Il nome del personaggio: con una grafia diversa nel finale – Diabolich – quasi cinque anni prima aveva popolato per mesi le cronache nere dei quotidiani grazie al caso di un feroce omicidio a Torino. Un Diabolich vero, prima di quello fumettistico, un omicida che nella sua lucida follia a sua volta si era rifatto al protagonista di un romanzo giallo: Diabolic, stavolta senza “h”. Dopo il caso di cronaca di “Diabolich”, l’editore Boselli ripubblica il giallo Uccidevano di notte di Bill Skyline nella collana I Romanzi della Notte cambiando il titolo in Diabolic: uccidevano di notte e con il vero nome dell’autore: Italo Fasan.
Il primo fumetto, esce il 1 novembre del 1962 nelle edicole italiane. Titolo evocativo: Il Re dek Terrore, sottotitolo, “Il fumetto del brivido”. Le sorelle Angela e Luciana Giussani, creatrici del personaggio, avevano ideato un formato adatto alla lettura in treno, calibrato per le migliaia di pendolari che ogni giorno arrivavano a Milano. "Già alla fine del 1963 Diabolik è parte dell’immaginario collettivo degli italiani: è l’antieroe cinico e vagamente inquietante che permette di uscire da un macrocosmo perbenista e puritano, inseguendo metaforicamente un’affermazione personale in cui conta solo il soddisfacimento del proprio piacere. Un inafferrabile criminale e spietato assassino in linea dunque con una moralità nuova, che lascia da parte le remore dell’immediato dopoguerra e le preoccupazioni di ordine morale", dice Domenico De Gaetano. Il passaggio di Diabolik dalla carta stampata alla pellicola cinematografica non è diretto e immediato. Si tratta, anzi, di un percorso per certi versi accidentato, che lascia quasi sorpresi e un po’ disorientati, sottolinea De Gaetano, se si pensa alla formidabile “carriera” che il personaggio inventato dalle Giussani ha avuto nel corso dei decenni, attraversando non solo la storia del fumetto – e di fatto inventando un genere, quello del fumetto nero italiano, che avrà moltissimi epigoni – ma anche quella del costume.
++++++++++
■ Attività proposte ■
1/ Secondo il testo su Diabolik, in che giorno esce nelle edicole italiane il primo fumetto?
2/ Trascrivi parola per parola il passo del testo su Diabolik che comincia con "Il nome del" e termina con "dell’autore: Italo Fasan.".
3/ Elenca tutte le persone reali nominate nel testo su Diabolik, senza contare gli pseudonimi.

■ Blocco dati ■
++++++++++
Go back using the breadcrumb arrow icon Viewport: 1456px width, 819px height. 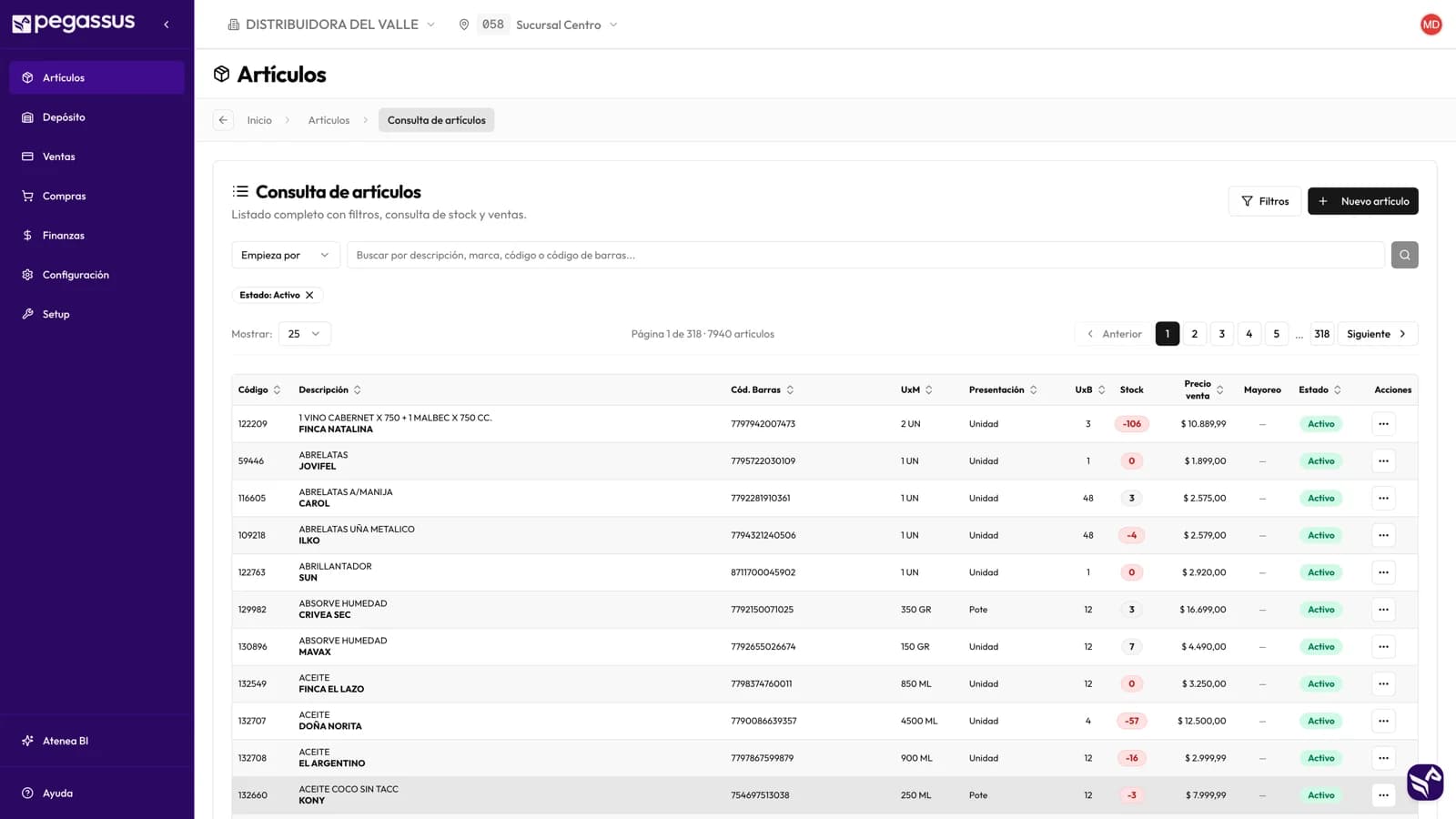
++++++++++
■ Risposte fornite ■
1/ Il 1 novembre del 1962.

2/
Il nome del personaggio: con una grafia diversa nel finale – Diabolich – quasi cinque anni prima aveva popolato per mesi le cronache nere dei quotidiani grazie al caso di un feroce omicidio a Torino. Un Diabolich vero, prima di quello fumettistico, un omicida che nella sua lucida follia a sua volta si era rifatto al protagonista di un romanzo giallo: Diabolic, stavolta senza “h”. Dopo il caso di cronaca di “Diabolich”, l’editore Boselli ripubblica il giallo Uccidevano di notte di Bill Skyline nella collana I Romanzi della Notte cambiando il titolo in Diabolic: uccidevano di notte e con il vero nome dell’autore: Italo Fasan.

3/ Boselli, Italo Fasan, Angela Giussani, Luciana Giussani, Domenico De Gaetano